By 15 February 2018August 13th, 2021No Comments

“Businesses need to get diverse or die.” This powerful statement was delivered by Lord Holmes’ keynote speech at the 2018 PRIME Conference. His story is inspiring. Chris came from a state comprehensive in a town outside Birmingham. He lost his sight as a teenager but went on to win nine gold medals for GB in the Paralympics. He secured a training contract at a leading law firm and was the first blind person they employed. He is now an advocate for social mobility and is leading the campaign to ban unpaid internships.

Lord Holmes’ experiences represent the stories of the young people I meet in my role at the Sutton Trust. Students who are bright and ambitious, but face adversity, come from challenging schools, live in remote areas or don’t have the family network to access opportunities and advice.

Initiatives like PRIME are giving these students the chance to connect with the legal profession. The individuals I spoke to at the Conference weren’t in this business because the firms they work for are looking to tick boxes and fulfil diversity quotas. They genuinely believe supporting PRIME is the right thing to do if we are to see diversity in the legal profession.

It was fantastic to hear from Megan Stewart, a final-year undergrad at the University of Nottingham. She spoke about the impact PRIME and programmes like Pathways to Law had on her life. Megan’s teacher spotted her potential and encouraged her to apply to the Sutton Trust Pathways to Law programme. If it had not been for her teacher, the programme and her family, Megan would not be where she is today: an incoming trainee at Hogan Lovells. As she spoke about her experiences, I felt so proud to be working with PRIME, both as a trustee and a PRIME partner.

The Sutton Trust supports over 400 sixth form students to access work experience in the legal sector.
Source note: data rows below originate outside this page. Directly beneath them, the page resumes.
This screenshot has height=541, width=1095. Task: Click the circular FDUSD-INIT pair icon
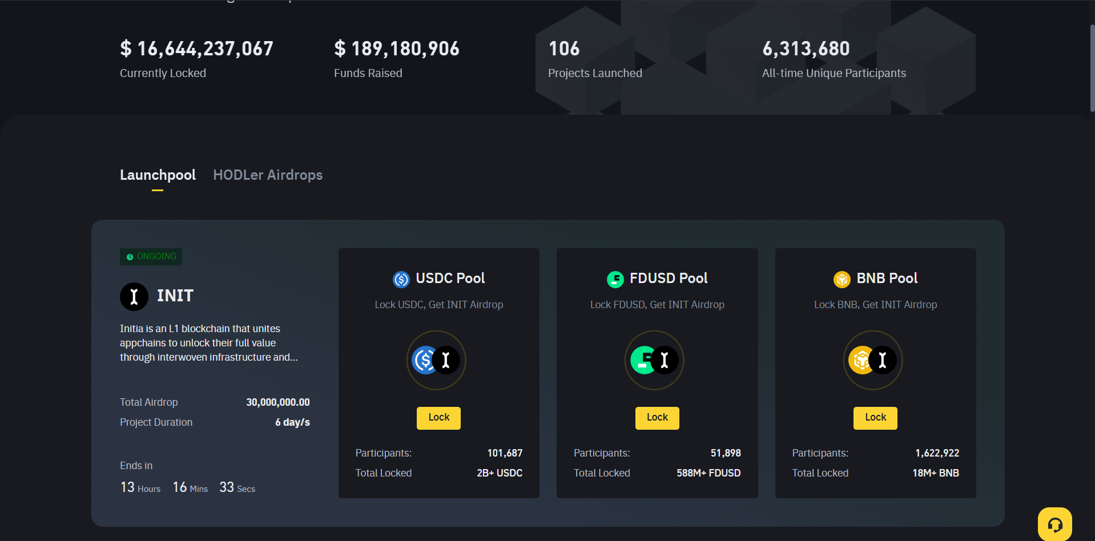coord(654,360)
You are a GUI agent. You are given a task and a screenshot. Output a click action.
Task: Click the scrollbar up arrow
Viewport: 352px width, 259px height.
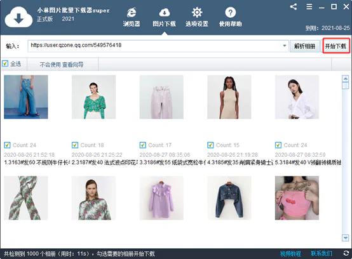click(x=345, y=79)
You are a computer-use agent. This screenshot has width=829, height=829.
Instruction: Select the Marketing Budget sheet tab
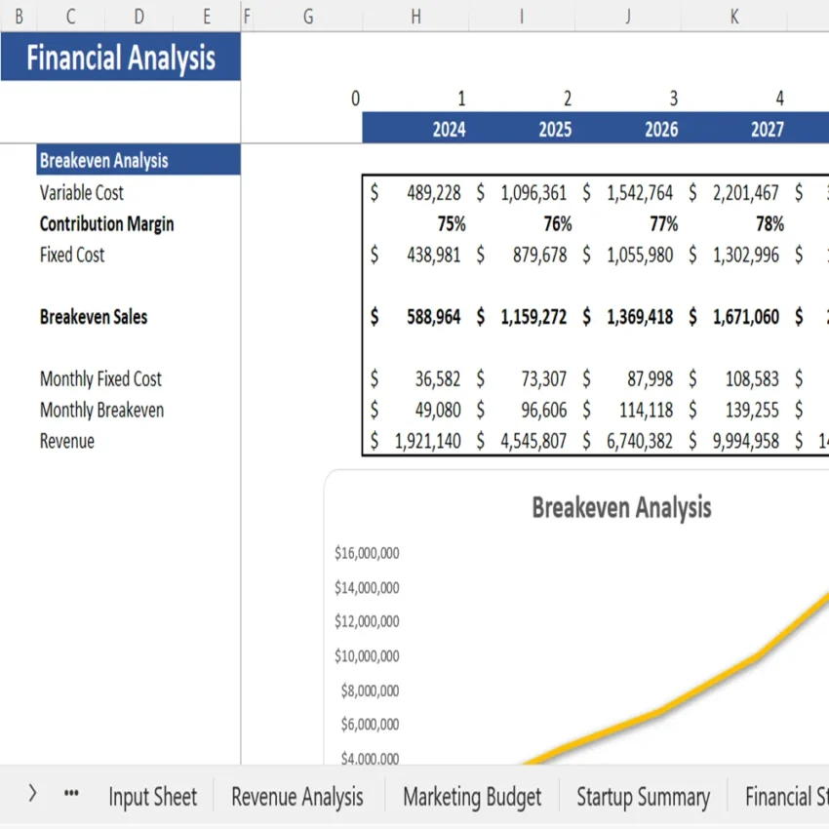click(472, 796)
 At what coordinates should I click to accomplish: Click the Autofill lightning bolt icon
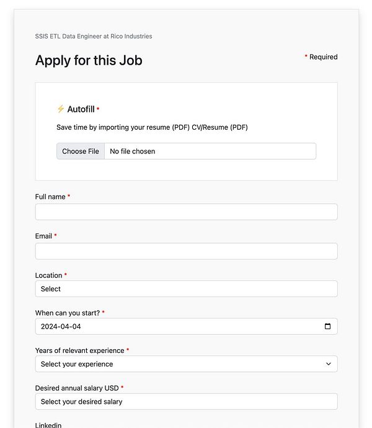(61, 109)
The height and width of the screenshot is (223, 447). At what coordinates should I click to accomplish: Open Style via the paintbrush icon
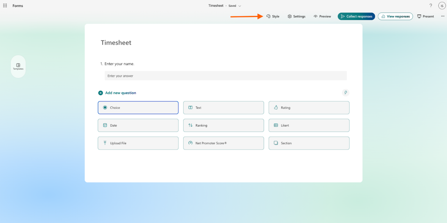coord(268,16)
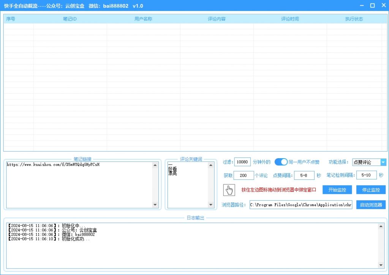This screenshot has height=275, width=389.
Task: Click the 笔记ID column header
Action: [70, 19]
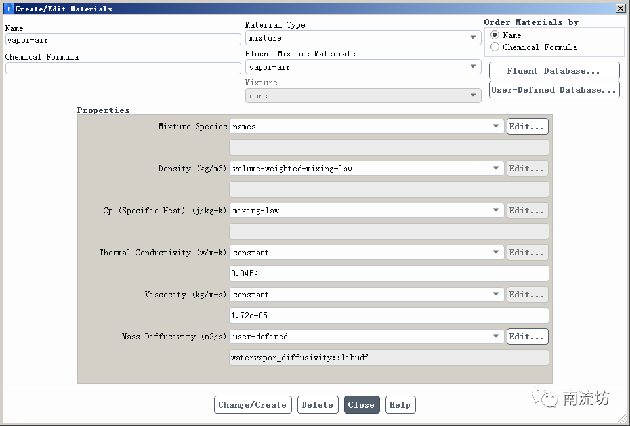Image resolution: width=630 pixels, height=426 pixels.
Task: Expand Thermal Conductivity method dropdown
Action: click(366, 253)
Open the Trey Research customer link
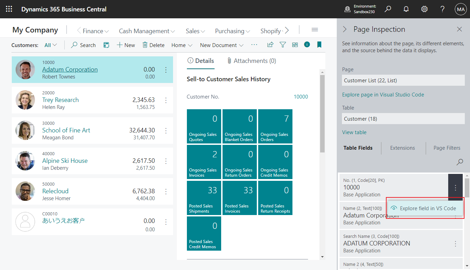470x270 pixels. [x=61, y=100]
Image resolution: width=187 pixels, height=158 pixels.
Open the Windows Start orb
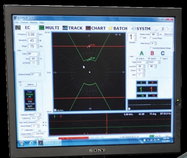pyautogui.click(x=22, y=144)
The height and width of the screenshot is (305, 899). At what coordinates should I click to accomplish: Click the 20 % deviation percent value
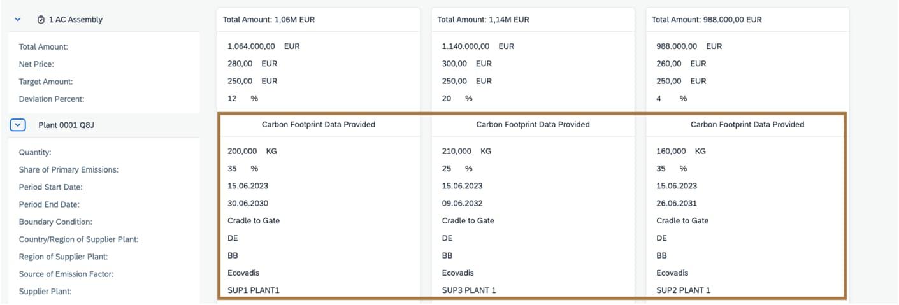point(457,99)
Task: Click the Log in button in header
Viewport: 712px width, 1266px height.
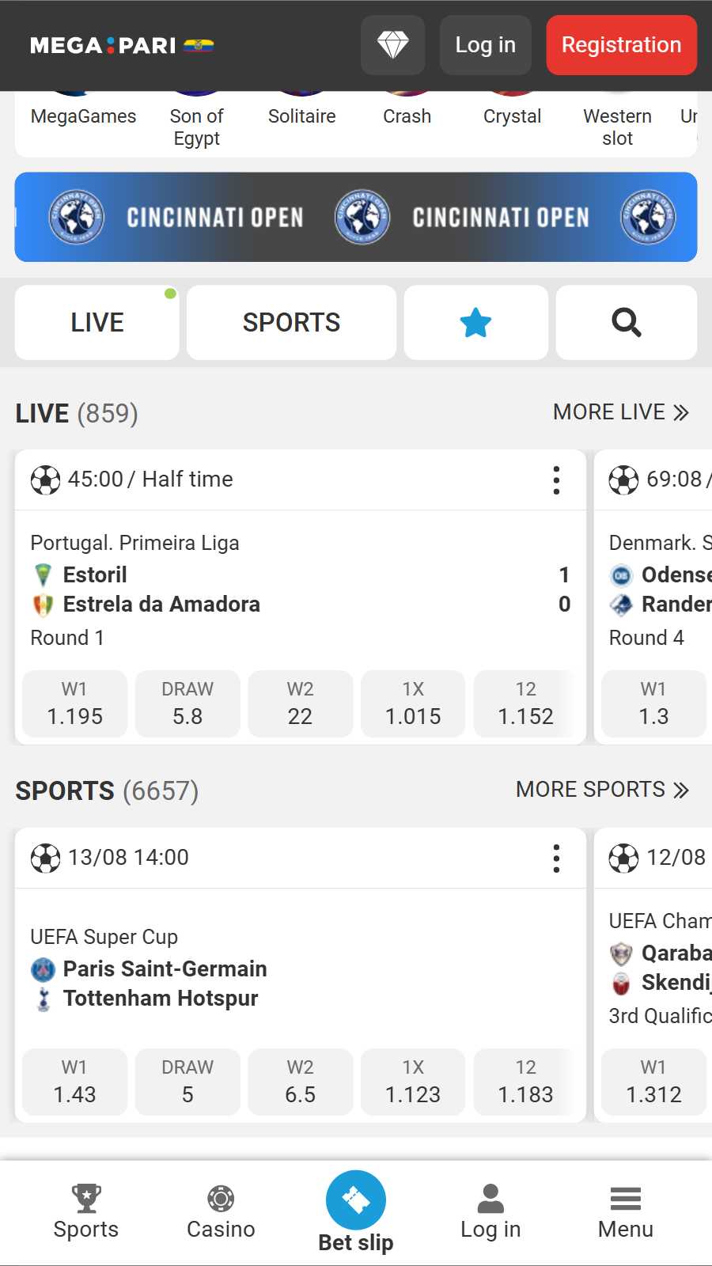Action: [485, 45]
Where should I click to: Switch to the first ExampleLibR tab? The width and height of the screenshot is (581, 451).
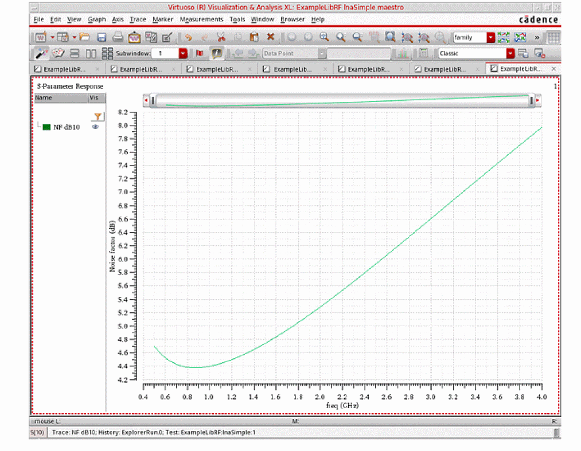[64, 69]
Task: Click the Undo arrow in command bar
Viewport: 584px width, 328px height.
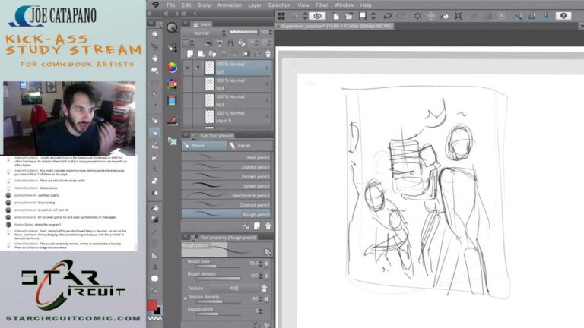Action: (x=387, y=16)
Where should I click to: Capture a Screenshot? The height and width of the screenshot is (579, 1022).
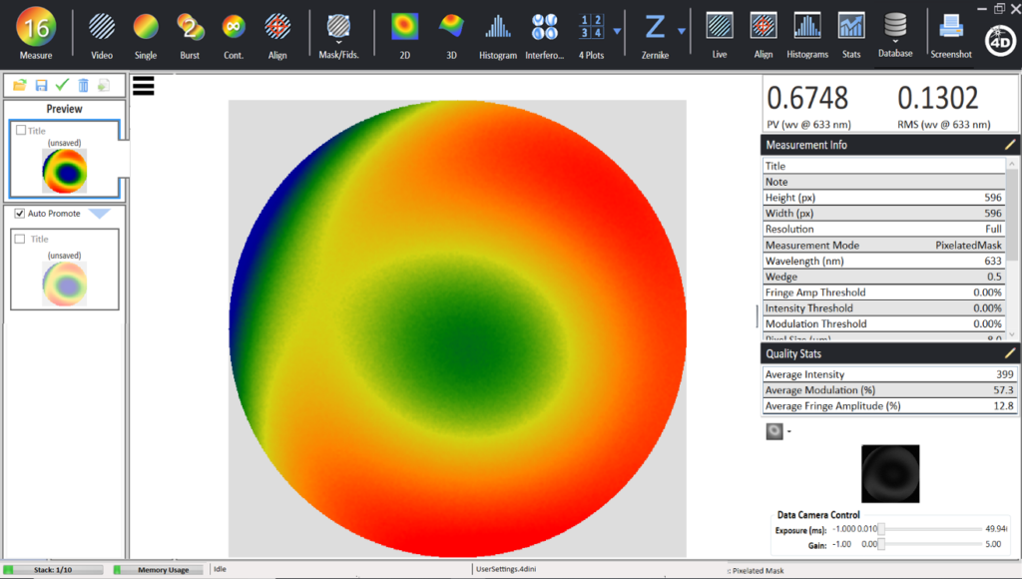point(950,25)
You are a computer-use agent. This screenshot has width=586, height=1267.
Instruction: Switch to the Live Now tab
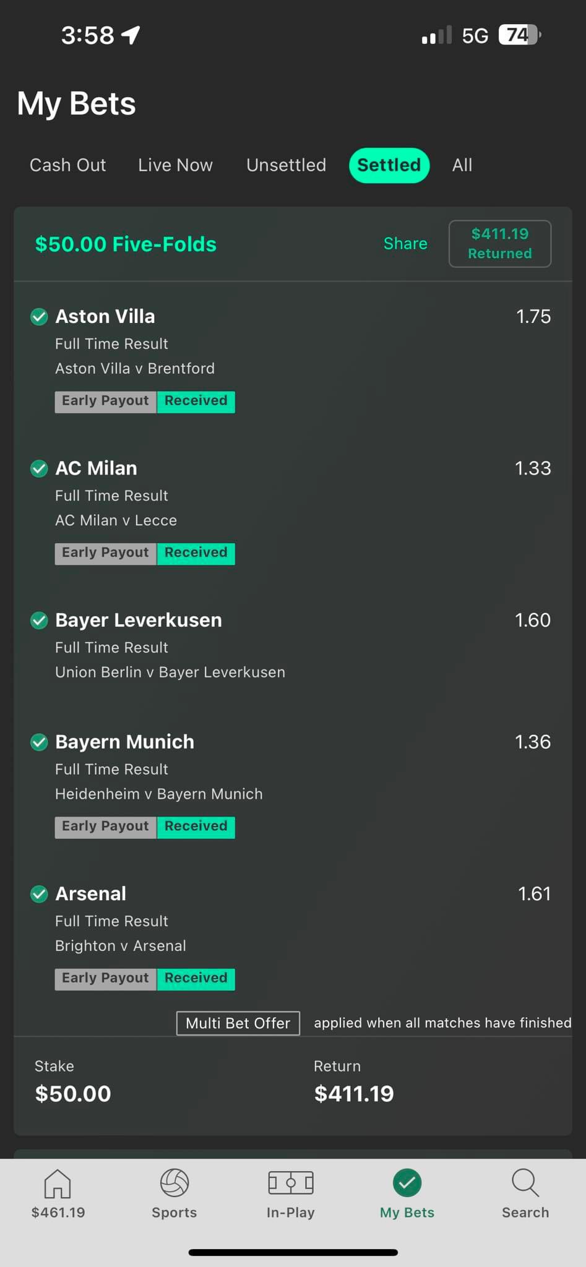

We connect incredible young people with several PRIME signatories, barristers’ chambers and legal organisations to provide work experience opportunities. In a recent report by the Bridge Group, our alumni felt work experience was the most valuable aspect of our programme. This is why we work with PRIME and its signatories. We want to connect more young people to the legal profession so students can make informed choices about their futures, be that a career in law or not. But how do we continue this whilst growing the impact of PRIME?

The afternoon of the Conference was spent focusing on just this. How can PRIME increase the support it provides signatories and delivery partners? We discussed everything from improving data collection to show our impact, adjusting eligibility criteria, ensuring we reach those most in need, to engaging with teachers, and plenty more. The roundtable discussions were fascinating. The session highlighted the goodwill amongst signatories to improve our work. It also highlighted the gaps in PRIME’s work and clarified its future direction.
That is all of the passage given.